# REQUIREMENTS
**a.** Update the User-Agent proposal and give it again from "These strings would" through "mechanisms proposed below.", with "ratchet" replaced by "tighten".
**b.** Output the records starting with the line that has "Anmelden (385, 34)" and ending after the line that has "[DESCUENTO DE COCODRILOS PARK] (97, 318)". Omit the pictures.

[START READING PASSAGE]

These are use cases that are interesting for us to support. Browsers certainly have bugs, and developers certainly would be well-served by being able to work around them. We'll keep these challenges in mind with the proposal that follows.

A Proposal

By default, servers should receive only the user agent's brand and significant version number. Servers can opt-into receiving information about minor versions, the underlying operating system's major version, and details about the underlying architecture and device. The user agent can make reasonable decisions about how to respond to sites' requests for more granular data. We might accomplish this as follows:

  1. Browsers should deprecate the User-Agent string over time, initially locking bits of its value, and ramping up over time to lock the entire string to something generic for the device type. Chrome could perhaps send the following for mobile, regardless of the underlying device type:

    Mozilla/5.0 (Linux; Android 9; Unspecified Device) AppleWebKit/537.36 (KHTML, like Gecko) Version/4.0 Chrome/71.1.2222.33 Mobile Safari/537.36

    And the following for desktop, similarly irrepspective of the underlying device:

    Mozilla/5.0 (Windows NT 10.0; Win64; x64) AppleWebKit/537.36 (KHTML, like Gecko) Chrome/71.1.2222.33 Safari/537.36

    These strings would stay static, adding cruft to every request from now until forever.

    We can ratchet this deprecation over time, beginning by freezing the version numbers in the header, then removing platform and model information as developers migrate to the alternative mechanisms proposed below.

  2. Similarly, user agents would freeze the navigator.appVersion, navigator.platform, navigator.productSub, navigator.vendor, and navigator.userAgent attributes to appropriate values for the frozen User-Agent string.

  3. Browsers should introduce several new Client Hint header fields:

    1. The Sec-CH-UA header field represents the user agent's brand and significant version. For example:

      Sec-CH-UA: "Chrome"; v="73"

      Note: See the GREASE-like discussion below for how we could anticipate the inevitable lies which user agents might want to tell in this field.

[END READING PASSAGE]
[START RECORDS FOR PROCESSING]

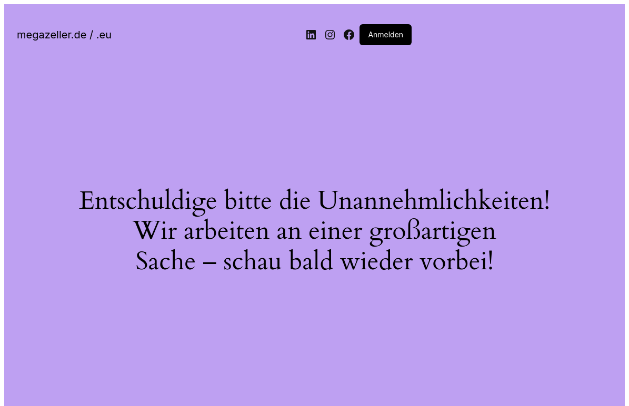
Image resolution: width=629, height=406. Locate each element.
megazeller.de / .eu (64, 34)
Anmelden (385, 34)
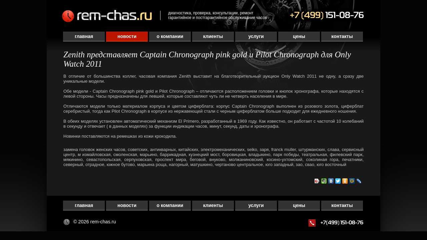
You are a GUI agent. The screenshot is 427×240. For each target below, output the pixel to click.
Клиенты (213, 36)
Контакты (342, 36)
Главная (84, 36)
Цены (299, 36)
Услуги (256, 36)
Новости (126, 36)
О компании (170, 36)
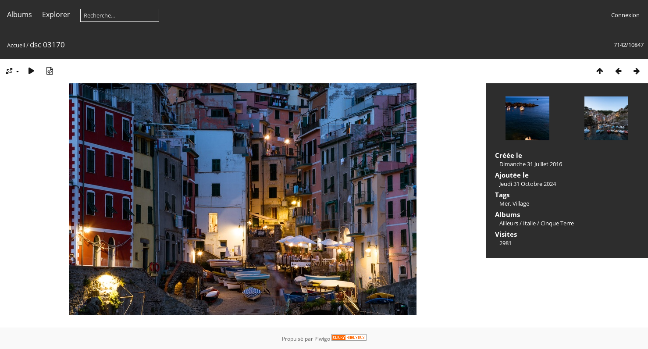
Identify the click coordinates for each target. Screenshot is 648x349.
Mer (504, 203)
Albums (19, 14)
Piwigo (322, 338)
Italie (529, 223)
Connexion (625, 15)
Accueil (16, 45)
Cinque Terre (557, 223)
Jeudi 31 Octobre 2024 (527, 184)
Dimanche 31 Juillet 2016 (530, 164)
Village (521, 203)
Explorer (56, 14)
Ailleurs (508, 223)
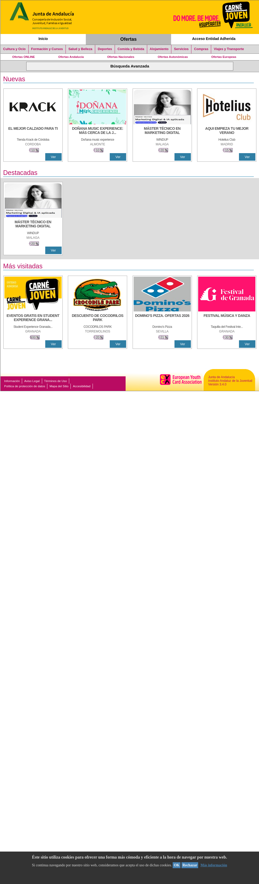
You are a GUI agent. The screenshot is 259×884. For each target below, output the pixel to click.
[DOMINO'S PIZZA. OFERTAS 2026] (162, 318)
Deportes (105, 49)
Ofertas (128, 39)
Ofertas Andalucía (71, 56)
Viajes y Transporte (229, 49)
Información (12, 381)
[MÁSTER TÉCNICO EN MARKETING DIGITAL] (162, 131)
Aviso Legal (32, 381)
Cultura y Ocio (14, 49)
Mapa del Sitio (58, 386)
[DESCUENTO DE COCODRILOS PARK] (97, 318)
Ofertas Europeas (223, 56)
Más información (213, 865)
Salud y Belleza (80, 49)
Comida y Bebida (131, 49)
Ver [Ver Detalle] (53, 157)
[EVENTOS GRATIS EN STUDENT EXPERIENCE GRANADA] (33, 318)
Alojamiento (159, 49)
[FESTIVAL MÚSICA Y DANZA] (226, 318)
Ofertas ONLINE (23, 56)
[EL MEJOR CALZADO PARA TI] (33, 131)
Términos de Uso (55, 381)
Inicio (43, 39)
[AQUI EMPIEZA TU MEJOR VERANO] (226, 131)
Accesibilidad (81, 386)
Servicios (181, 49)
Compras (201, 49)
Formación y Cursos (47, 49)
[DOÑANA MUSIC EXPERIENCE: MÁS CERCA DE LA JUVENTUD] (97, 131)
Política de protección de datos (24, 386)
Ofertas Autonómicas (173, 56)
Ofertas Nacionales (120, 56)
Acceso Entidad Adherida (214, 39)
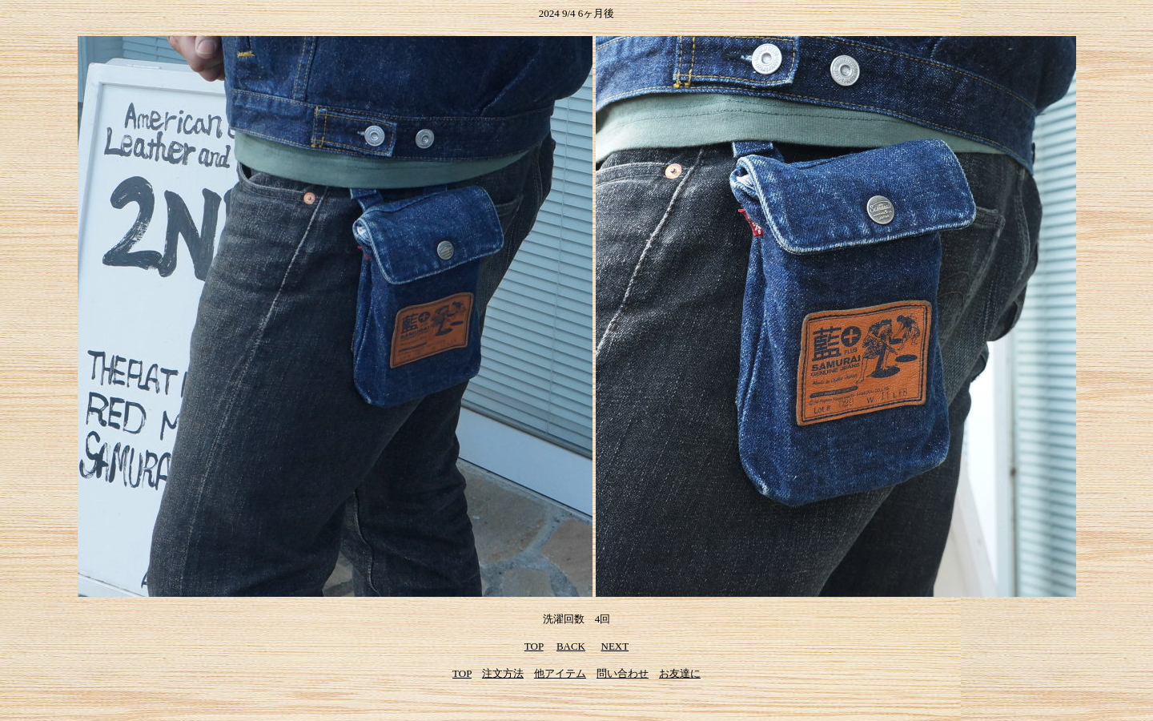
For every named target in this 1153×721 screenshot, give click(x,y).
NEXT (615, 646)
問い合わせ (623, 673)
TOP (534, 646)
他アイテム (560, 673)
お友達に (680, 673)
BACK (570, 646)
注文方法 (503, 673)
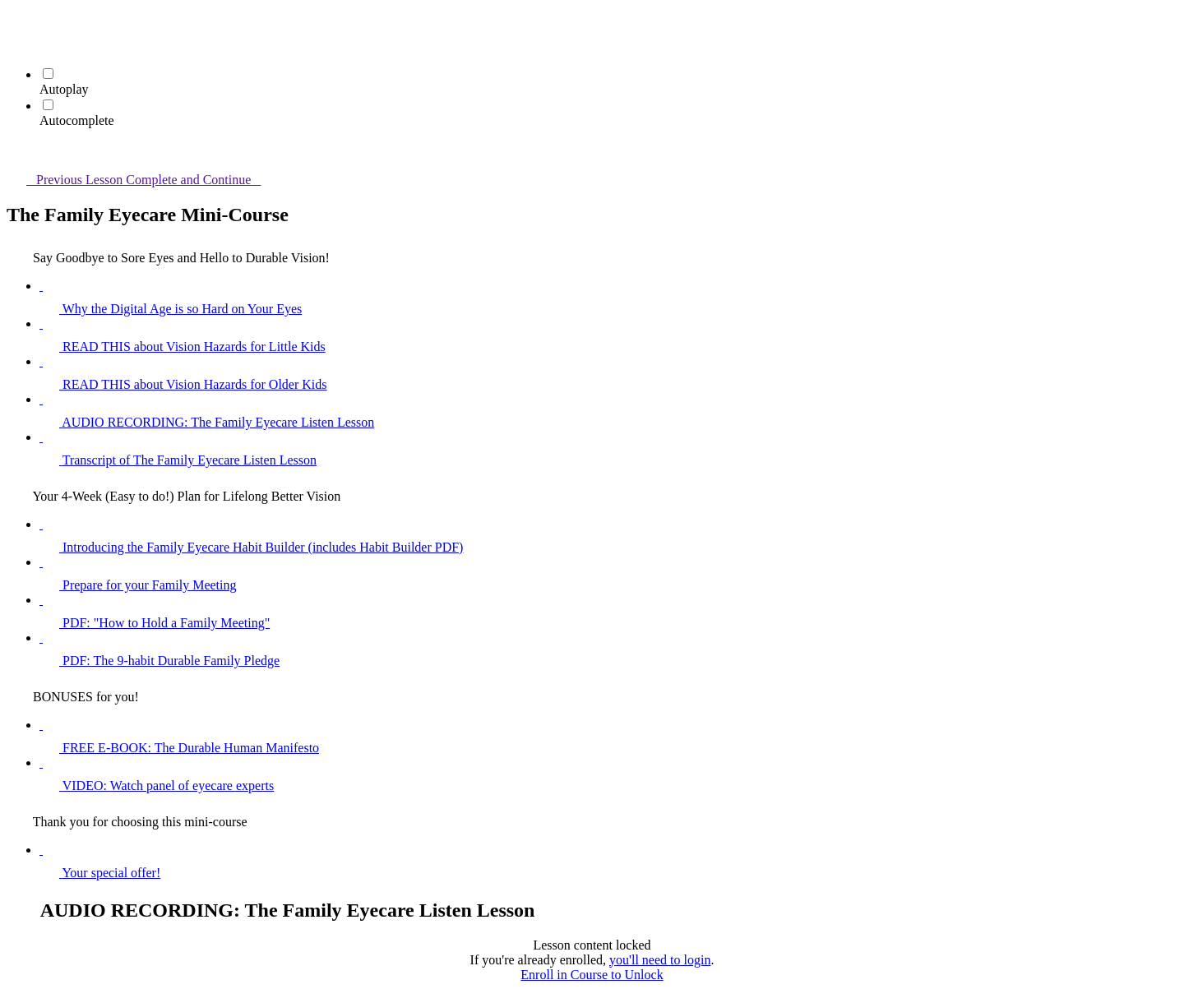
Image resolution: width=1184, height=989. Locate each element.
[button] (16, 22)
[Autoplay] (48, 73)
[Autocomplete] (48, 104)
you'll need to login (659, 960)
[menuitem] (16, 45)
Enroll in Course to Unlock (591, 975)
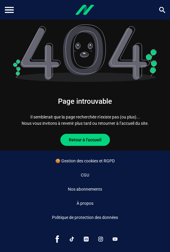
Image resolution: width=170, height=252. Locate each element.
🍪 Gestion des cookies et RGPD (85, 160)
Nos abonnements (85, 189)
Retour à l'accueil (85, 139)
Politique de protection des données (85, 217)
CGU (85, 175)
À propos (85, 203)
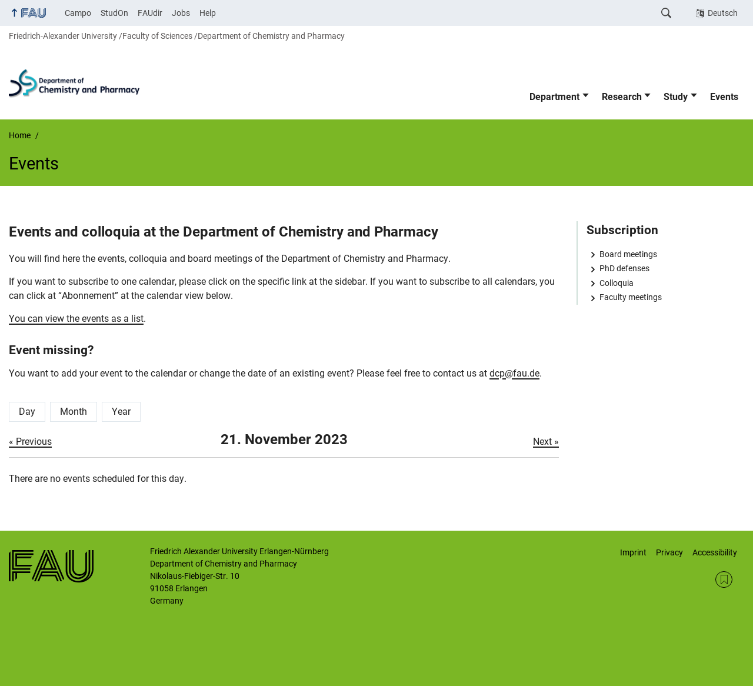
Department (554, 96)
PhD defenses (624, 268)
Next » (546, 441)
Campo (78, 13)
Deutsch (723, 13)
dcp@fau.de (514, 373)
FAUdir (150, 13)
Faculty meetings (630, 297)
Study (676, 96)
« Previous (30, 441)
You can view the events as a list (76, 318)
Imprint (633, 552)
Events (724, 96)
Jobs (181, 13)
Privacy (669, 552)
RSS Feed (723, 579)
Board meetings (628, 254)
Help (207, 13)
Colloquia (616, 283)
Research (622, 96)
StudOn (114, 13)
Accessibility (714, 552)
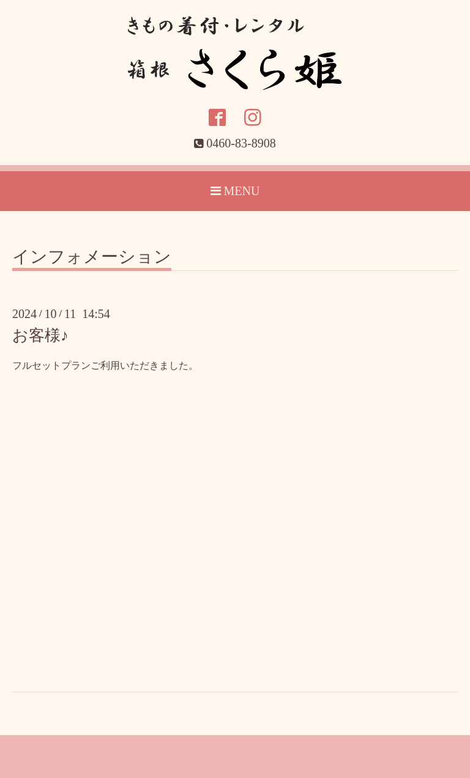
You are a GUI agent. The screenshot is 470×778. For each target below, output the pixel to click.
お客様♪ (40, 335)
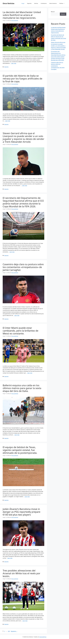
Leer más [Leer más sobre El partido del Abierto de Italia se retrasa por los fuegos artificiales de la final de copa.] (7, 121)
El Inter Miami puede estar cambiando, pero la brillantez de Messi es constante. (20, 330)
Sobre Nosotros (53, 3)
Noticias (36, 3)
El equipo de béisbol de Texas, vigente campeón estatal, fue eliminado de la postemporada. (20, 450)
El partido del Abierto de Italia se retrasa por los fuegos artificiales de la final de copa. (22, 78)
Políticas (62, 3)
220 (9, 631)
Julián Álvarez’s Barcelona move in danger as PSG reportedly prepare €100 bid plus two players (21, 511)
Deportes (29, 3)
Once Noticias (8, 3)
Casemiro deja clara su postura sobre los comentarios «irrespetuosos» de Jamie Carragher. (23, 267)
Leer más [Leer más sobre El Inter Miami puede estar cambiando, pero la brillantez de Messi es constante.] (29, 373)
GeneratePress (42, 637)
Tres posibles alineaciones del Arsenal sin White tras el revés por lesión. (21, 573)
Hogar (22, 3)
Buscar (53, 11)
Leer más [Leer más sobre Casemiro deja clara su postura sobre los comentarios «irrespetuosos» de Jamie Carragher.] (16, 315)
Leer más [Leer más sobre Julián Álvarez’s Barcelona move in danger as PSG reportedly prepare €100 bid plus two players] (9, 558)
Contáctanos (44, 3)
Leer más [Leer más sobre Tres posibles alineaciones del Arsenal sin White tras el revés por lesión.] (25, 620)
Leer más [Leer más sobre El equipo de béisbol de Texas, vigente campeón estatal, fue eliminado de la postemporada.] (27, 496)
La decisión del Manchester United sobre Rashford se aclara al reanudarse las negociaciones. (22, 15)
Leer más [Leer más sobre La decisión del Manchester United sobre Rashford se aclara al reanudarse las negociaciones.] (13, 63)
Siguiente (14, 631)
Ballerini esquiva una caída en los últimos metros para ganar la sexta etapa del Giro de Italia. (22, 388)
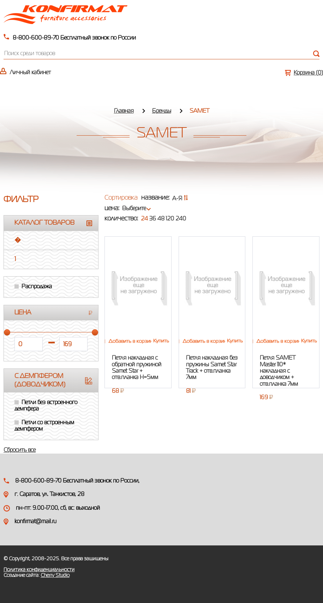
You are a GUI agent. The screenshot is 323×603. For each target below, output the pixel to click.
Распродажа (37, 286)
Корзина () (308, 73)
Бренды (161, 111)
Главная (124, 111)
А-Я (180, 198)
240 (180, 219)
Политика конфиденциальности (39, 570)
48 (161, 219)
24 (144, 219)
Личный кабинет (30, 72)
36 (152, 219)
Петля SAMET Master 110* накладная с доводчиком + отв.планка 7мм (279, 371)
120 (170, 219)
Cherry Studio (55, 575)
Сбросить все (20, 450)
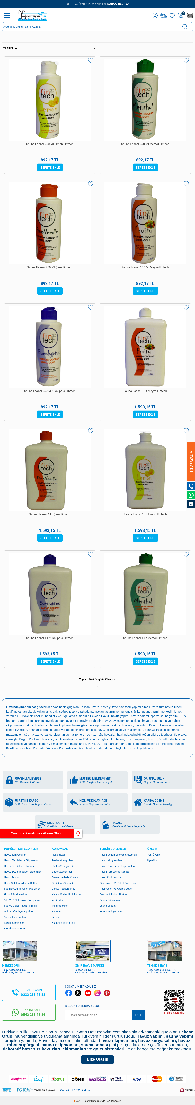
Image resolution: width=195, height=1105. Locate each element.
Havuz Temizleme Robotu (19, 864)
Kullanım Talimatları (63, 921)
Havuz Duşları (12, 875)
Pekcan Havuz (90, 707)
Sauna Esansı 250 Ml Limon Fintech (50, 144)
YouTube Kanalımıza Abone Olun (38, 833)
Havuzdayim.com (114, 720)
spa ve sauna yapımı (165, 715)
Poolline (39, 724)
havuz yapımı (120, 715)
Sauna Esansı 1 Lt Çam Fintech (50, 515)
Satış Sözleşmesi (62, 870)
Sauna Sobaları (108, 904)
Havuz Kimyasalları (15, 853)
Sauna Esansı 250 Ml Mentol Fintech (145, 144)
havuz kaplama (136, 738)
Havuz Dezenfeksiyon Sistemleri (23, 870)
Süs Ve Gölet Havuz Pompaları (22, 898)
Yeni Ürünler (59, 898)
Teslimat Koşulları (62, 858)
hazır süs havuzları (104, 733)
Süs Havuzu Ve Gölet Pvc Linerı (22, 887)
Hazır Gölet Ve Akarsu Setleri (21, 881)
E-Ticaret (86, 1100)
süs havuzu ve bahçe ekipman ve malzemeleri (55, 733)
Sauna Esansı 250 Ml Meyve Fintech (145, 268)
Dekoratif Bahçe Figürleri (18, 910)
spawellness (14, 742)
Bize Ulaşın (97, 1058)
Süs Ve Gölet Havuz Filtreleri (20, 904)
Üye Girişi (152, 858)
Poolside (127, 724)
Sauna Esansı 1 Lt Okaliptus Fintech (50, 638)
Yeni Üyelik (153, 853)
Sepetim (57, 910)
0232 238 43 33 (33, 993)
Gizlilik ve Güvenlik (62, 881)
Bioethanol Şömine (15, 927)
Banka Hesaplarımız (63, 887)
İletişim (56, 915)
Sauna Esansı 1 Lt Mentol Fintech (145, 638)
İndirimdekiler (60, 904)
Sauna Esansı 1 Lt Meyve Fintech (145, 391)
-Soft (77, 1100)
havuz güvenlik (158, 738)
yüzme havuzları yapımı (125, 707)
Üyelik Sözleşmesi (62, 864)
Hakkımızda (59, 853)
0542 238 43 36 (33, 1013)
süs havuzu (178, 738)
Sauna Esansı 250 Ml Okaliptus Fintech (50, 391)
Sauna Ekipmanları (15, 915)
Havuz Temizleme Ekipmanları (21, 858)
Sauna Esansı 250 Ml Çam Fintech (50, 268)
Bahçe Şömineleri (14, 921)
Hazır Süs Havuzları (15, 893)
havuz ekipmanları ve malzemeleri (121, 729)
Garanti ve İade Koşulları (66, 875)
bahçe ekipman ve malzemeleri (49, 742)
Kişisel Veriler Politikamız (66, 893)
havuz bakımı (140, 715)
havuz (121, 738)
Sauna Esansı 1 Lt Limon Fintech (145, 515)
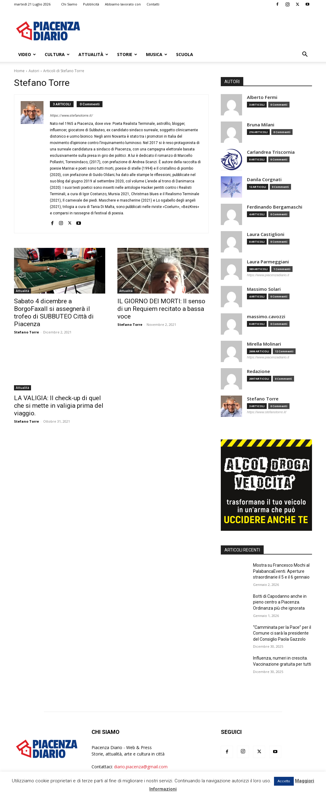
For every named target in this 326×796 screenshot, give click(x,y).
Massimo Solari (264, 289)
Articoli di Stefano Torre (63, 70)
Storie (127, 54)
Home (19, 70)
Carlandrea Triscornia (271, 152)
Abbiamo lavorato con (123, 4)
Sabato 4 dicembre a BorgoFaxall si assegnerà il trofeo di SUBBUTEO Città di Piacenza (54, 313)
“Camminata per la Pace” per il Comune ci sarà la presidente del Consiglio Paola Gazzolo (282, 633)
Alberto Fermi (262, 97)
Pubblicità (91, 4)
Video (27, 54)
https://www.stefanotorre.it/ (71, 116)
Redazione (258, 371)
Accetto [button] (284, 781)
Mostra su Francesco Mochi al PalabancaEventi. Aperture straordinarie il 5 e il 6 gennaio (281, 571)
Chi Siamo (69, 4)
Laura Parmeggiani (268, 262)
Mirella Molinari (264, 344)
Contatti (153, 4)
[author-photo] (35, 164)
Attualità (93, 54)
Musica (156, 54)
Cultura (57, 54)
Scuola (184, 54)
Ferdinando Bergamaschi (274, 207)
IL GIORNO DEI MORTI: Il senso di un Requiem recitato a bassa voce (161, 309)
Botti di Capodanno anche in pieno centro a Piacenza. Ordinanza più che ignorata (280, 602)
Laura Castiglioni (265, 234)
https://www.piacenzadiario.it (268, 275)
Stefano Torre (26, 332)
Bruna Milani (260, 125)
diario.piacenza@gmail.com (141, 767)
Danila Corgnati (264, 179)
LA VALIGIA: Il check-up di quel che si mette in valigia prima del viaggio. (58, 405)
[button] (304, 55)
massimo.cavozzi (266, 316)
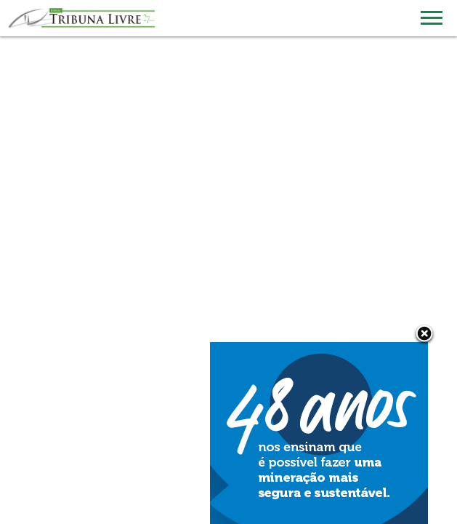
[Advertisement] (228, 109)
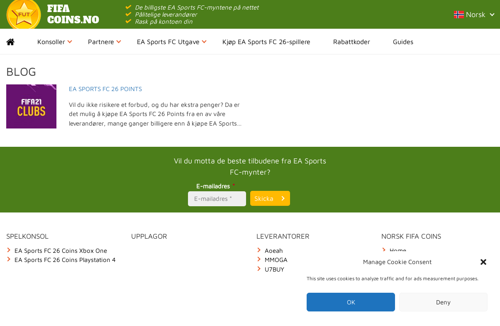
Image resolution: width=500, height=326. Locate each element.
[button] (483, 262)
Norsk (474, 14)
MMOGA (276, 259)
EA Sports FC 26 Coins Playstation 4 (65, 259)
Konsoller (54, 41)
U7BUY (274, 269)
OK (351, 302)
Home (17, 41)
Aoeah (274, 250)
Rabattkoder (351, 41)
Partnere (104, 41)
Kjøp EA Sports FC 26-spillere (266, 41)
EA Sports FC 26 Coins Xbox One (61, 250)
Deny (443, 302)
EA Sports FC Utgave (172, 41)
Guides (403, 41)
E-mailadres (216, 186)
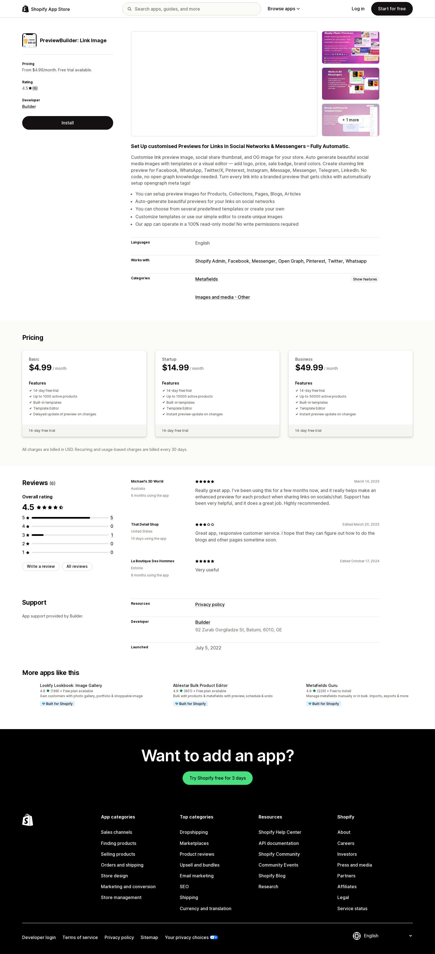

[END RECORDS FOR PROCESSING]

# ANSWERS TO THE EXERCISES
**a.**
These strings would stay static, adding cruft to every request from now until forever.

    We can tighten this deprecation over time, beginning by freezing the version numbers in the header, then removing platform and model information as developers migrate to the alternative mechanisms proposed below.

**b.**
Anmelden (385, 34)
You are a GUI agent. The screenshot is 427×240. For each target below, output the pixel to click.
Клиенты (213, 36)
Контакты (342, 36)
Главная (84, 36)
Цены (299, 36)
Услуги (256, 36)
Новости (126, 36)
О компании (170, 36)
Identify the click coordinates for each target. Screenshot is 648x349.
Mer (504, 203)
Albums (19, 14)
Piwigo (322, 338)
Italie (529, 223)
Connexion (625, 15)
Accueil (16, 45)
Cinque Terre (557, 223)
Jeudi 31 Octobre 2024 (527, 184)
Dimanche 31 Juillet 2016 (530, 164)
Village (521, 203)
Explorer (56, 14)
Ailleurs (508, 223)
You are a GUI agent. The screenshot is 259×884. For each target below, output the pixel to click.
[DOMINO'S PIZZA. OFERTAS 2026] (162, 318)
Deportes (105, 49)
Ofertas (128, 39)
Ofertas Andalucía (71, 56)
Viajes y Transporte (229, 49)
Información (12, 381)
[MÁSTER TÉCNICO EN MARKETING DIGITAL] (162, 131)
Aviso Legal (32, 381)
Cultura y Ocio (14, 49)
Mapa del Sitio (58, 386)
[DESCUENTO DE COCODRILOS PARK] (97, 318)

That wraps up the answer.